Modify the supplied handle's URL target or create it if it does not exist. The global handle proxy URL will be returned in the "location" header.

Query Parameters:

  • target: Required, valid URI

Success Response Codes:

  • 201 Created: Handle was not found so one was created.
  • 204 No Content: Handle was updated successfully.

Error Response Codes:

  • 400 Bad Request: The supplied target is a Malformed URI.
  • 401 Unauthorized: Authentication failure.
  • 403 Forbidden Authorization failure.

cURL example:

Command

$ curl -i -X PUT http://handleAdmin:somethingSuperSecret@some.server.edu/handle-service/1234/foo.1?target=http%3A%2F%2Fnew.example.com

Response

HTTP/1.1 204 No Content
Server: Apache-Coyote/1.1
Set-Cookie: JSESSIONID=A882E76022607C9BBA0693B803A592C5; Path=/handle-service
Date: Fri, 05 Oct 2012 21:57:37 GMT
Location: http://hdl.handle.net/2286.9/testme
### Delete

Delete the supplied handle.

Success Response:

  • 204 No Content: Handle was deleted successfully or did not exist.

Error Response Codes:

  • 401 Unauthorized: Authentication failure.
  • 403 Forbidden Authorization failure.

cURL example:

Command

$ curl -i -X DELETE http://handleAdmin:somethingSuperSecret@some.server.edu/handle-service/1234/foo.1

Response

HTTP/1.1 204 No Content
Server: Apache-Coyote/1.1
Set-Cookie: JSESSIONID=B26628AB91A447641A1D033733AB3143; Path=/handle-service
Date: Fri, 05 Oct 2012 22:10:45 GMT
### Authentication

This service is configured to use HTTP Basic Auth and therefore should only be deployed over HTTPS. Clients should supply their credentials in the Authorization header on each request.

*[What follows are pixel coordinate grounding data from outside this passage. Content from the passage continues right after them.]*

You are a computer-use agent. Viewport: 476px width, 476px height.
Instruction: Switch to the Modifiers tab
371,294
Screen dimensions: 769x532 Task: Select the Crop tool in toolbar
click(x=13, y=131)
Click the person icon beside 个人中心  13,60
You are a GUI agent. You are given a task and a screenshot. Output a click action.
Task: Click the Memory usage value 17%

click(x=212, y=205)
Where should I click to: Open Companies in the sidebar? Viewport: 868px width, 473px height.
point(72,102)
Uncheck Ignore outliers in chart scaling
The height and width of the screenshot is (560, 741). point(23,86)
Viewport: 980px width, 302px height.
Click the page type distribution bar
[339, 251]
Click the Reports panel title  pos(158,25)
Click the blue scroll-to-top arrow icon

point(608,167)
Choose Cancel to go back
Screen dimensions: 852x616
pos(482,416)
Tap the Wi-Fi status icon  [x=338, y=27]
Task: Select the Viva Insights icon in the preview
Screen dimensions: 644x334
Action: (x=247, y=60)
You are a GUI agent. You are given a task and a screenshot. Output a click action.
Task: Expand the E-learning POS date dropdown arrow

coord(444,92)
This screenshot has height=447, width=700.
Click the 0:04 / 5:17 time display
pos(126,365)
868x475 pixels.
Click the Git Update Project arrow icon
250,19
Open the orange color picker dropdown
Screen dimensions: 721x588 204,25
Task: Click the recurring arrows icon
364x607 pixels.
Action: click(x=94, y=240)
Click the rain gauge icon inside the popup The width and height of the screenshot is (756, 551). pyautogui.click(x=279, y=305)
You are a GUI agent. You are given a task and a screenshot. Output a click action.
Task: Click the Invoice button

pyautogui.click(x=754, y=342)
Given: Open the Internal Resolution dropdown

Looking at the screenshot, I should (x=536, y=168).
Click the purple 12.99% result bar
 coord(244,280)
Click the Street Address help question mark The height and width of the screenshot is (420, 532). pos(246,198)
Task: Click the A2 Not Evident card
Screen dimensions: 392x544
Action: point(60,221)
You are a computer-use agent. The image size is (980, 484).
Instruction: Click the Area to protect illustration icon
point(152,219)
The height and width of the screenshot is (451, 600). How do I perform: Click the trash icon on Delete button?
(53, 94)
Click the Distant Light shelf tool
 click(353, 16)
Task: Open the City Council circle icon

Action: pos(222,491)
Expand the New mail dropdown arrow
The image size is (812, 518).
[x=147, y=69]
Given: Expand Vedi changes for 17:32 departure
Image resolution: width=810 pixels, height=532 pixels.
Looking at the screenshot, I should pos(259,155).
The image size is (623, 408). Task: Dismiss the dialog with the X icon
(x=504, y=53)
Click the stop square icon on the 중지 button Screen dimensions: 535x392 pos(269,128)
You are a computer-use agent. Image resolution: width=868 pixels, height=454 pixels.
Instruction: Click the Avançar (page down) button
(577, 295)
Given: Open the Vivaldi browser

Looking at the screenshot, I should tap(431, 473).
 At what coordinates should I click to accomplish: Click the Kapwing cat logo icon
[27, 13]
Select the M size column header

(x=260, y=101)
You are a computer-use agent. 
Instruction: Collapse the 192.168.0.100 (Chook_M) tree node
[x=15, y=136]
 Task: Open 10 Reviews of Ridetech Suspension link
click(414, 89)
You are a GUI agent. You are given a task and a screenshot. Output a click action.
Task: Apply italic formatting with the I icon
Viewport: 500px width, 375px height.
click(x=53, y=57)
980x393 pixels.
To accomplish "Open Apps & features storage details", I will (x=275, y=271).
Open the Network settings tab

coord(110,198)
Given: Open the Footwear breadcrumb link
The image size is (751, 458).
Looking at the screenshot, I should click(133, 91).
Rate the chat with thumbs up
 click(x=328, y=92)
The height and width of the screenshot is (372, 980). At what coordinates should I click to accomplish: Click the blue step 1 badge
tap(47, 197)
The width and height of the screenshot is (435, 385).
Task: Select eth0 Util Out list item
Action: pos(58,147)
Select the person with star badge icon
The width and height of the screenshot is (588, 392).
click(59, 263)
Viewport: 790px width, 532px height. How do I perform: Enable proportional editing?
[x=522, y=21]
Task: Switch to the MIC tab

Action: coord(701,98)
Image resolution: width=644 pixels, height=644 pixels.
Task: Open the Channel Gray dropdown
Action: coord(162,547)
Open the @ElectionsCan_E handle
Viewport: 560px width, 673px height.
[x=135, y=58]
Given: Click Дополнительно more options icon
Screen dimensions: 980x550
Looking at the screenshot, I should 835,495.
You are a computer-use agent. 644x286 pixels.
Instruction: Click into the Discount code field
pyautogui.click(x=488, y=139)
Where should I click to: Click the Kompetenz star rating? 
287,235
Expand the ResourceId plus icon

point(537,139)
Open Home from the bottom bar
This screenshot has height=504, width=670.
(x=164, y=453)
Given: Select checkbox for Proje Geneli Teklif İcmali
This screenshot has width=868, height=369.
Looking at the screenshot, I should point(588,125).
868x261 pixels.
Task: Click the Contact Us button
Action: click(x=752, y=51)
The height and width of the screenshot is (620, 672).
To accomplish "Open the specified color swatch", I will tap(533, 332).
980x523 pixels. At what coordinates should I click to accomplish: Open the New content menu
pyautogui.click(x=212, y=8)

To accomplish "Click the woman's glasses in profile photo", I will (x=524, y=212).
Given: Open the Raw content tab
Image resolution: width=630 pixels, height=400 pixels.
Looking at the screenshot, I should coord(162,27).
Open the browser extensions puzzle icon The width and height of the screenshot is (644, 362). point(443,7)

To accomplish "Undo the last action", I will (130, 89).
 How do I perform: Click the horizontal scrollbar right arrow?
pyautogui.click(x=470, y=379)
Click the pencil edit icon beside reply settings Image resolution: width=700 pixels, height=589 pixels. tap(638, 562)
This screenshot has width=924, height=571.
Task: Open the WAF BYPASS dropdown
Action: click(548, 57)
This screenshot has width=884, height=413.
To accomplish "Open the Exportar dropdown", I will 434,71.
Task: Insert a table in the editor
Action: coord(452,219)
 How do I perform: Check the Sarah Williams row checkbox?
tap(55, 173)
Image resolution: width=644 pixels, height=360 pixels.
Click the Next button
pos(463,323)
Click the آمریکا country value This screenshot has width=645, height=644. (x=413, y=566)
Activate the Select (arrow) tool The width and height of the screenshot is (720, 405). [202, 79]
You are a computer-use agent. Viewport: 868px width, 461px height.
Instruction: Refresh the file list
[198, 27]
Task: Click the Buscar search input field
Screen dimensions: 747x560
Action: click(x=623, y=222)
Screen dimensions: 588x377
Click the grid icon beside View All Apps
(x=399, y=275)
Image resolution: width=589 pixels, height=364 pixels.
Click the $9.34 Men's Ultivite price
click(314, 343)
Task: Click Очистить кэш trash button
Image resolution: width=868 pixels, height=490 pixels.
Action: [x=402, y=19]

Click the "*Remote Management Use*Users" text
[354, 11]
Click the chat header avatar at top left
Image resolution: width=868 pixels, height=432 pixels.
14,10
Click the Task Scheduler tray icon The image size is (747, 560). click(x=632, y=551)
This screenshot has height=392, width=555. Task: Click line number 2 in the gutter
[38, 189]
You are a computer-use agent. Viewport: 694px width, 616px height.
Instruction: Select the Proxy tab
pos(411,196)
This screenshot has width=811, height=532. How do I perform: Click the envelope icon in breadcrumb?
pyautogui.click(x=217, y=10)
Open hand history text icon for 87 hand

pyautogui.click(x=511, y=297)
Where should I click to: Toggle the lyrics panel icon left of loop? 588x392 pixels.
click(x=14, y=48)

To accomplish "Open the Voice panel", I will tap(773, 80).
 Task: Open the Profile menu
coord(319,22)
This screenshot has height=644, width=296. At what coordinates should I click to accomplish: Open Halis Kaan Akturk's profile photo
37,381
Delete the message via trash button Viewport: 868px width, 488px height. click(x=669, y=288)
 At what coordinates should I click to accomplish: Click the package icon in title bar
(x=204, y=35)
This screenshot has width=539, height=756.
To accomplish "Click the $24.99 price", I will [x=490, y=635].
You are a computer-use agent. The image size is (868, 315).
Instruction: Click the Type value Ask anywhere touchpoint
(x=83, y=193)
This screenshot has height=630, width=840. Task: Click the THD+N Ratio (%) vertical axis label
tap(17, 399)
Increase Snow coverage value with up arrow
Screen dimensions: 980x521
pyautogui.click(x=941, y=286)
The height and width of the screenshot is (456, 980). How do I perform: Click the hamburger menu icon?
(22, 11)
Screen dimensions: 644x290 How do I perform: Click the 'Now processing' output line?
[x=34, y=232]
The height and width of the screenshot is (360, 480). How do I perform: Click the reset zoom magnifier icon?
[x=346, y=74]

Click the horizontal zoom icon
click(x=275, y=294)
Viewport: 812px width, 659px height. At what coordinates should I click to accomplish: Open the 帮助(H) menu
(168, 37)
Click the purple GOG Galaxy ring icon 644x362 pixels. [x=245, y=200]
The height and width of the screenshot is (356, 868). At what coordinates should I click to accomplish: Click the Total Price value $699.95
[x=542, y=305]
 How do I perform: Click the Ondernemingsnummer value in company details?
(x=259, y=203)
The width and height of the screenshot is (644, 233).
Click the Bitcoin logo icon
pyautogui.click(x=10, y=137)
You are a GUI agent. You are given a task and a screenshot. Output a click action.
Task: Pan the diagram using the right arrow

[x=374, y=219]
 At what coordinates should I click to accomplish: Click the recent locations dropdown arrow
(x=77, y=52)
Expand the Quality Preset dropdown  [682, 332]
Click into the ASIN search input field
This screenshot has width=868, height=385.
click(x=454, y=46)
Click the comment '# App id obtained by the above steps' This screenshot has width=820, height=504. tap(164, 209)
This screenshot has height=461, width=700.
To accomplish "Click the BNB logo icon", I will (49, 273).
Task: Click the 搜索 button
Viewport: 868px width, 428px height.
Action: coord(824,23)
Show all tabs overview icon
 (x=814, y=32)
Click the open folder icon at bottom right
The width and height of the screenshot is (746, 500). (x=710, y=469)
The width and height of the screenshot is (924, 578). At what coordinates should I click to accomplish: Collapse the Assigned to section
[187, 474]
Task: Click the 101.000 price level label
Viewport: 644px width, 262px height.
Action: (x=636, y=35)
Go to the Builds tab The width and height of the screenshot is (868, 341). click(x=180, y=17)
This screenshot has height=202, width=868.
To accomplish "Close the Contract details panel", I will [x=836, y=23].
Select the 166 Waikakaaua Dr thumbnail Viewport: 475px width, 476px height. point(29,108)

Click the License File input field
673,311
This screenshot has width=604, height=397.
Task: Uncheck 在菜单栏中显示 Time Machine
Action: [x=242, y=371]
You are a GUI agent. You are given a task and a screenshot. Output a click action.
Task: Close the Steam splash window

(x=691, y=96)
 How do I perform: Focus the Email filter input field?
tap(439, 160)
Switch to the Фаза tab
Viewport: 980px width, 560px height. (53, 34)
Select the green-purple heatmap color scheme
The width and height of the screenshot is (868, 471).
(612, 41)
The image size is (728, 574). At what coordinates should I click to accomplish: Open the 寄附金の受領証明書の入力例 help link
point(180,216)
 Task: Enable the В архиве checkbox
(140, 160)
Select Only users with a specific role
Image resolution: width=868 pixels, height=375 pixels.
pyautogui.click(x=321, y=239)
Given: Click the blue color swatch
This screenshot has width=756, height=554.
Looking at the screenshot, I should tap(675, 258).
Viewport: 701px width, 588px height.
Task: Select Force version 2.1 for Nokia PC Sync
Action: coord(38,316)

 Clients Libraries -----------------

Existing libraries for interacting with this API.

You can also simply use cURL. See the examples above.

Limitations and Potential To-dos --------------------------------

Currently this service is limited to managing Handles for URL values only. No other Handle value types can be created, queried, or modified. That means no EMAIL, DESC or 10320/loc values can be associated with a Handle.